▸ **Exercise requirements**:
Rewrite the records below, changing every "GUI agent" to "UI automation agent" and leaving all other text as it is.

▸ **Supplied information**:

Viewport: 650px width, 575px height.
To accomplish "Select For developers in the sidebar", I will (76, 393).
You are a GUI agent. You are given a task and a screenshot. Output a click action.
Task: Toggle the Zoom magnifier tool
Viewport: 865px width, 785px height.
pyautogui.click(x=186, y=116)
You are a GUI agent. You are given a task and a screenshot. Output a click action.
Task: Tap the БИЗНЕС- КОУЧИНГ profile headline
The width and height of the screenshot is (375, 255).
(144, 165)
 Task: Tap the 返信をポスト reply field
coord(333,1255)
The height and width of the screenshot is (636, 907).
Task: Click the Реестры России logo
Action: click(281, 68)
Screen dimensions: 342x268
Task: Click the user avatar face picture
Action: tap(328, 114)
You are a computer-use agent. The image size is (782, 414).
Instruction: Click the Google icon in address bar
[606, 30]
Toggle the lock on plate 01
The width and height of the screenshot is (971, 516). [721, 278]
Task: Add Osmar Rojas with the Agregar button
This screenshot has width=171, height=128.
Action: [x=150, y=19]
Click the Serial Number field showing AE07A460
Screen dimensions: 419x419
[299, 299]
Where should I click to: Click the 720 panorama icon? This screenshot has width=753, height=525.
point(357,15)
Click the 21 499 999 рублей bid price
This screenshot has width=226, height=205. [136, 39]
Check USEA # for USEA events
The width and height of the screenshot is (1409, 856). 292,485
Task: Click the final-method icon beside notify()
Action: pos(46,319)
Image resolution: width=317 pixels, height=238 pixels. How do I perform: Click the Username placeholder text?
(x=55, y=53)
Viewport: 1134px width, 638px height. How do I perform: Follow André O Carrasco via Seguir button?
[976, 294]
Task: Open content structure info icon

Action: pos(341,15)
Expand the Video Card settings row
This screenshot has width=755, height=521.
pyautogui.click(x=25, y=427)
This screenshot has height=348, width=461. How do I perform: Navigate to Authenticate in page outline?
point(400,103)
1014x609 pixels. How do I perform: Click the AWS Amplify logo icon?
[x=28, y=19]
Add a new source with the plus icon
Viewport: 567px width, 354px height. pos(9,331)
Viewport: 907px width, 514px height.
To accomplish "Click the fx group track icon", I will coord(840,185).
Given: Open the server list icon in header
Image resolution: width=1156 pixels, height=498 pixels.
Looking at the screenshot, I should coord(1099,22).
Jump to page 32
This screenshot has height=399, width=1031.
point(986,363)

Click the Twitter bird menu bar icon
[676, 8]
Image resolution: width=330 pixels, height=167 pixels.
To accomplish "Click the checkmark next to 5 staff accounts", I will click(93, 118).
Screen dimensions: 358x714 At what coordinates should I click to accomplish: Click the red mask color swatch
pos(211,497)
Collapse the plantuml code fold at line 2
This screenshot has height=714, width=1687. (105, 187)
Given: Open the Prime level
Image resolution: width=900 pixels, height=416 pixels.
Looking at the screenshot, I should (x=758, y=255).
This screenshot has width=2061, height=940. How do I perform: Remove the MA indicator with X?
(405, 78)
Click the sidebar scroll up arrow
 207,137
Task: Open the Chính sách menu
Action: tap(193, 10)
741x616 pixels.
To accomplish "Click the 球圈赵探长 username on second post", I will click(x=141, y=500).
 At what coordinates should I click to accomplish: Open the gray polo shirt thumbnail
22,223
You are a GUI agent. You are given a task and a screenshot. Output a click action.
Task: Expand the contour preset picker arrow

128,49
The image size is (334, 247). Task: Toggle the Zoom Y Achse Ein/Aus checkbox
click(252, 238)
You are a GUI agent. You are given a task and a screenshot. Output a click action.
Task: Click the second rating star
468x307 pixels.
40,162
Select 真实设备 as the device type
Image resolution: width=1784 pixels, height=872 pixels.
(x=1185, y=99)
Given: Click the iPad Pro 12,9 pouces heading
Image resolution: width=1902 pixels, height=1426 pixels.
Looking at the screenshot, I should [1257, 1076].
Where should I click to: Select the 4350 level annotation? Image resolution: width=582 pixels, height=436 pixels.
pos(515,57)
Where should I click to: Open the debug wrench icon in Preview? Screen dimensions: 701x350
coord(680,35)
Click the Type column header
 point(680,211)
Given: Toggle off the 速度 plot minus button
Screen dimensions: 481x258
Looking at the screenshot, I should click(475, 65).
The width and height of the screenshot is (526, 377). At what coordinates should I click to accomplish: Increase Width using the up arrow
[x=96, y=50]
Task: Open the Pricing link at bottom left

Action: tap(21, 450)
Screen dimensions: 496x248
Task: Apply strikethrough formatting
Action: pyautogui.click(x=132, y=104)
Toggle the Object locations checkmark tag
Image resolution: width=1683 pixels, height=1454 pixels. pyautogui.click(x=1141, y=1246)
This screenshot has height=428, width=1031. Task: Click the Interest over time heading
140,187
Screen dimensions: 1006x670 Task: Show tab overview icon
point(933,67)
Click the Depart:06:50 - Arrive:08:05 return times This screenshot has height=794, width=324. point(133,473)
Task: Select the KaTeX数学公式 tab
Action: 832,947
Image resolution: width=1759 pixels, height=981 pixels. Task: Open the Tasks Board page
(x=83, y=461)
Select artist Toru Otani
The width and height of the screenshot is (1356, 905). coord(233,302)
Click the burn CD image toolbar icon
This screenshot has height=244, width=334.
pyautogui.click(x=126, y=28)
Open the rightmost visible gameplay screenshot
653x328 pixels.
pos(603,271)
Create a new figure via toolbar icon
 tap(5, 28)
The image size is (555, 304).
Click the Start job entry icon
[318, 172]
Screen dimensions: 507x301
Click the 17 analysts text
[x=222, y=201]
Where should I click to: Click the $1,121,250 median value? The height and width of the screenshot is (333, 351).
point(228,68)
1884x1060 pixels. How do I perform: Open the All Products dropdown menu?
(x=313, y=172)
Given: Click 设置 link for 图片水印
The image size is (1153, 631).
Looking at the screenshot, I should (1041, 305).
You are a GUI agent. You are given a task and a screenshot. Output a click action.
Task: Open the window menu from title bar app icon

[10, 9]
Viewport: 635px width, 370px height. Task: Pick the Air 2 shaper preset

▸ **Exercise result**:
Viewport: 650px width, 575px height.
To accomplish "Select For developers in the sidebar", I will (76, 393).
You are a UI automation agent. You are given a task and a screenshot. Output a click action.
Task: Toggle the Zoom magnifier tool
Viewport: 865px width, 785px height.
pyautogui.click(x=186, y=116)
You are a UI automation agent. You are given a task and a screenshot. Output a click action.
Task: Tap the БИЗНЕС- КОУЧИНГ profile headline
The width and height of the screenshot is (375, 255).
(144, 165)
 Task: Tap the 返信をポスト reply field
coord(333,1255)
The height and width of the screenshot is (636, 907).
Task: Click the Реестры России logo
Action: click(281, 68)
Screen dimensions: 342x268
Task: Click the user avatar face picture
Action: tap(328, 114)
You are a computer-use agent. The image size is (782, 414).
Instruction: Click the Google icon in address bar
[606, 30]
Toggle the lock on plate 01
The width and height of the screenshot is (971, 516). [721, 278]
Task: Add Osmar Rojas with the Agregar button
This screenshot has width=171, height=128.
Action: [x=150, y=19]
Click the Serial Number field showing AE07A460
Screen dimensions: 419x419
[299, 299]
Where should I click to: Click the 720 panorama icon? This screenshot has width=753, height=525.
point(357,15)
Click the 21 499 999 рублей bid price
This screenshot has width=226, height=205. [136, 39]
Check USEA # for USEA events
The width and height of the screenshot is (1409, 856). 292,485
Task: Click the final-method icon beside notify()
Action: pos(46,319)
Image resolution: width=317 pixels, height=238 pixels. How do I perform: Click the Username placeholder text?
(x=55, y=53)
Viewport: 1134px width, 638px height. How do I perform: Follow André O Carrasco via Seguir button?
[976, 294]
Task: Open content structure info icon

Action: pos(341,15)
Expand the Video Card settings row
This screenshot has width=755, height=521.
pyautogui.click(x=25, y=427)
This screenshot has height=348, width=461. How do I perform: Navigate to Authenticate in page outline?
point(400,103)
1014x609 pixels. How do I perform: Click the AWS Amplify logo icon?
[x=28, y=19]
Add a new source with the plus icon
Viewport: 567px width, 354px height. pos(9,331)
Viewport: 907px width, 514px height.
To accomplish "Click the fx group track icon", I will coord(840,185).
Given: Open the server list icon in header
Image resolution: width=1156 pixels, height=498 pixels.
Looking at the screenshot, I should coord(1099,22).
Jump to page 32
This screenshot has height=399, width=1031.
point(986,363)

Click the Twitter bird menu bar icon
[676, 8]
Image resolution: width=330 pixels, height=167 pixels.
To accomplish "Click the checkmark next to 5 staff accounts", I will click(93, 118).
Screen dimensions: 358x714 At what coordinates should I click to accomplish: Click the red mask color swatch
pos(211,497)
Collapse the plantuml code fold at line 2
This screenshot has height=714, width=1687. (105, 187)
Given: Open the Prime level
Image resolution: width=900 pixels, height=416 pixels.
Looking at the screenshot, I should (x=758, y=255).
This screenshot has width=2061, height=940. How do I perform: Remove the MA indicator with X?
(405, 78)
Click the sidebar scroll up arrow
 207,137
Task: Open the Chính sách menu
Action: tap(193, 10)
741x616 pixels.
To accomplish "Click the 球圈赵探长 username on second post", I will click(x=141, y=500).
 At what coordinates should I click to accomplish: Open the gray polo shirt thumbnail
22,223
You are a UI automation agent. You are given a task and a screenshot. Output a click action.
Task: Expand the contour preset picker arrow

128,49
The image size is (334, 247). Task: Toggle the Zoom Y Achse Ein/Aus checkbox
click(252, 238)
You are a UI automation agent. You are given a task and a screenshot. Output a click action.
Task: Click the second rating star
468x307 pixels.
40,162
Select 真实设备 as the device type
Image resolution: width=1784 pixels, height=872 pixels.
(x=1185, y=99)
Given: Click the iPad Pro 12,9 pouces heading
Image resolution: width=1902 pixels, height=1426 pixels.
Looking at the screenshot, I should [1257, 1076].
Where should I click to: Select the 4350 level annotation? Image resolution: width=582 pixels, height=436 pixels.
pos(515,57)
Where should I click to: Open the debug wrench icon in Preview? Screen dimensions: 701x350
coord(680,35)
Click the Type column header
 point(680,211)
Given: Toggle off the 速度 plot minus button
Screen dimensions: 481x258
Looking at the screenshot, I should click(475, 65).
The width and height of the screenshot is (526, 377). At what coordinates should I click to accomplish: Increase Width using the up arrow
[x=96, y=50]
Task: Open the Pricing link at bottom left

Action: tap(21, 450)
Screen dimensions: 496x248
Task: Apply strikethrough formatting
Action: pyautogui.click(x=132, y=104)
Toggle the Object locations checkmark tag
Image resolution: width=1683 pixels, height=1454 pixels. pyautogui.click(x=1141, y=1246)
This screenshot has height=428, width=1031. Task: Click the Interest over time heading
140,187
Screen dimensions: 1006x670 Task: Show tab overview icon
point(933,67)
Click the Depart:06:50 - Arrive:08:05 return times This screenshot has height=794, width=324. point(133,473)
Task: Select the KaTeX数学公式 tab
Action: 832,947
Image resolution: width=1759 pixels, height=981 pixels. Task: Open the Tasks Board page
(x=83, y=461)
Select artist Toru Otani
The width and height of the screenshot is (1356, 905). coord(233,302)
Click the burn CD image toolbar icon
This screenshot has height=244, width=334.
pyautogui.click(x=126, y=28)
Open the rightmost visible gameplay screenshot
653x328 pixels.
pos(603,271)
Create a new figure via toolbar icon
 tap(5, 28)
The image size is (555, 304).
Click the Start job entry icon
[318, 172]
Screen dimensions: 507x301
Click the 17 analysts text
[x=222, y=201]
Where should I click to: Click the $1,121,250 median value? The height and width of the screenshot is (333, 351).
point(228,68)
1884x1060 pixels. How do I perform: Open the All Products dropdown menu?
(x=313, y=172)
Given: Click 设置 link for 图片水印
The image size is (1153, 631).
Looking at the screenshot, I should (1041, 305).
You are a UI automation agent. You are given a task and a screenshot. Output a click action.
Task: Open the window menu from title bar app icon

[10, 9]
Viewport: 635px width, 370px height. Task: Pick the Air 2 shaper preset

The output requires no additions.